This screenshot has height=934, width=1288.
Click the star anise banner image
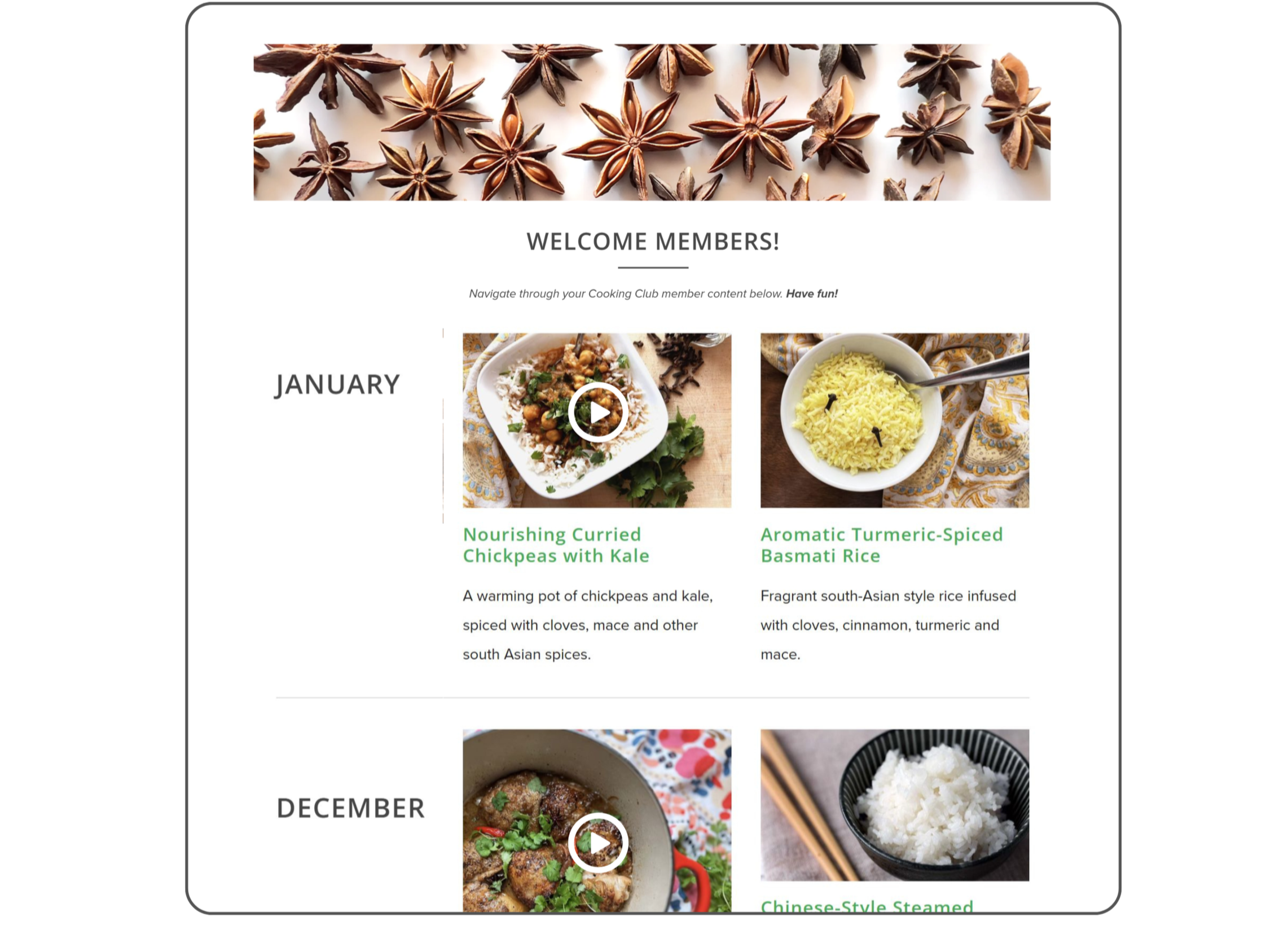pyautogui.click(x=652, y=122)
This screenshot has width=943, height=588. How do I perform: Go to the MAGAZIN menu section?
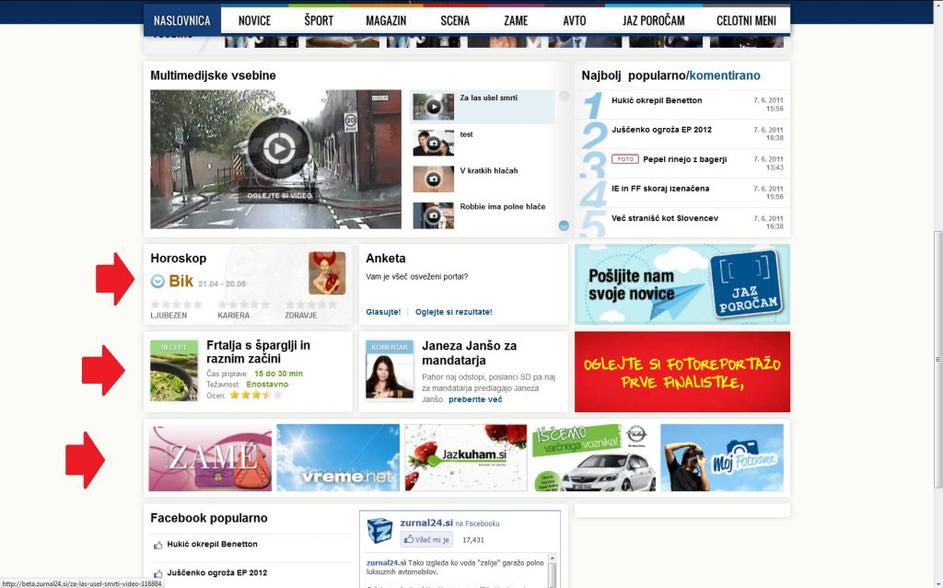click(386, 20)
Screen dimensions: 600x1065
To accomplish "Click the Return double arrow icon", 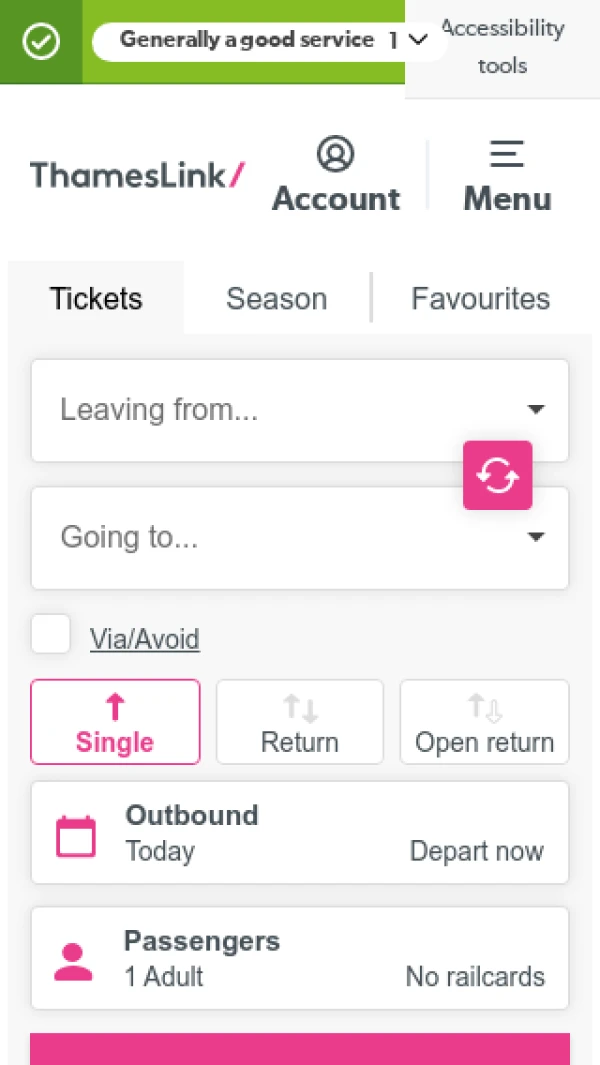I will click(x=299, y=706).
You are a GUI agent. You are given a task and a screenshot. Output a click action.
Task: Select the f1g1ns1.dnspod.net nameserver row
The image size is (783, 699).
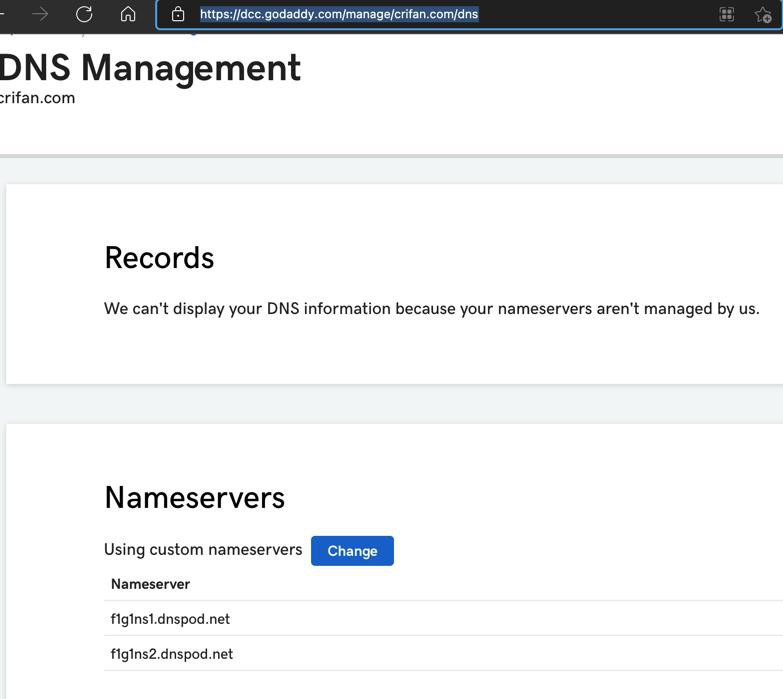(443, 619)
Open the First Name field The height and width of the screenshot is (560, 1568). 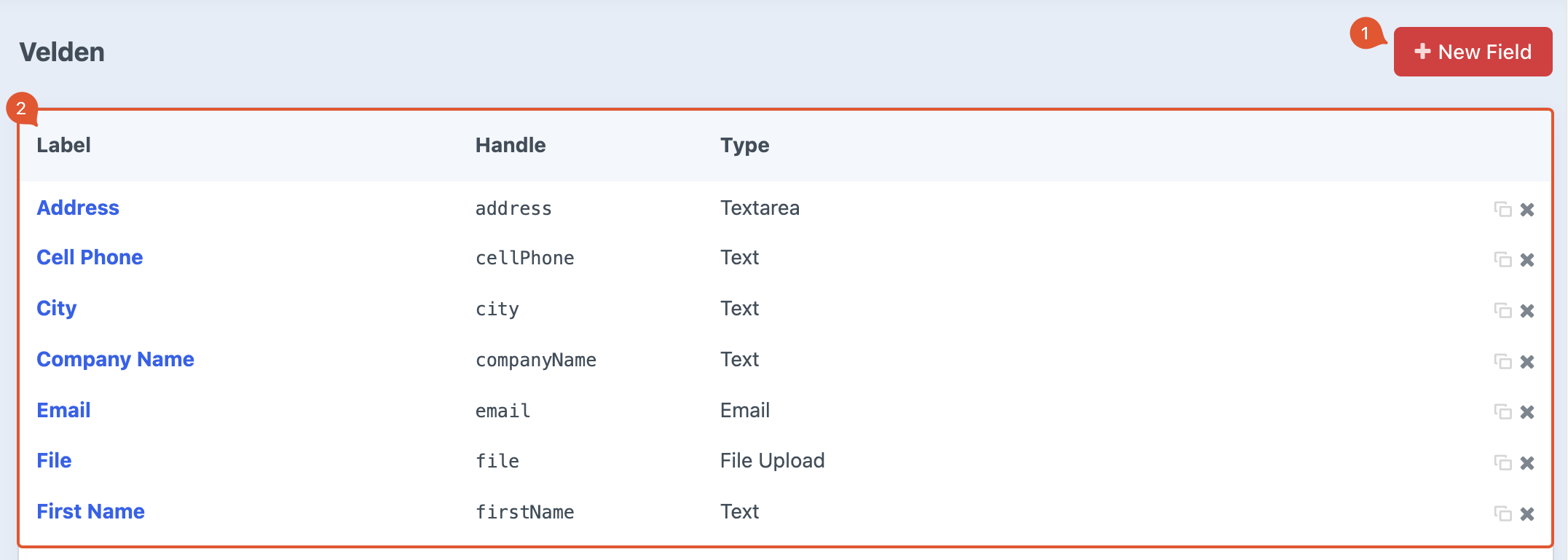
++++++++++++++++++++
== Task details ==
Set down only the lines running from the line with "The image size is (783, 699)." to the end of the entries, inclusive; omit every picture.

== Written answer ==
The image size is (783, 699).
(443, 619)
Open the First Name field The height and width of the screenshot is (560, 1568). 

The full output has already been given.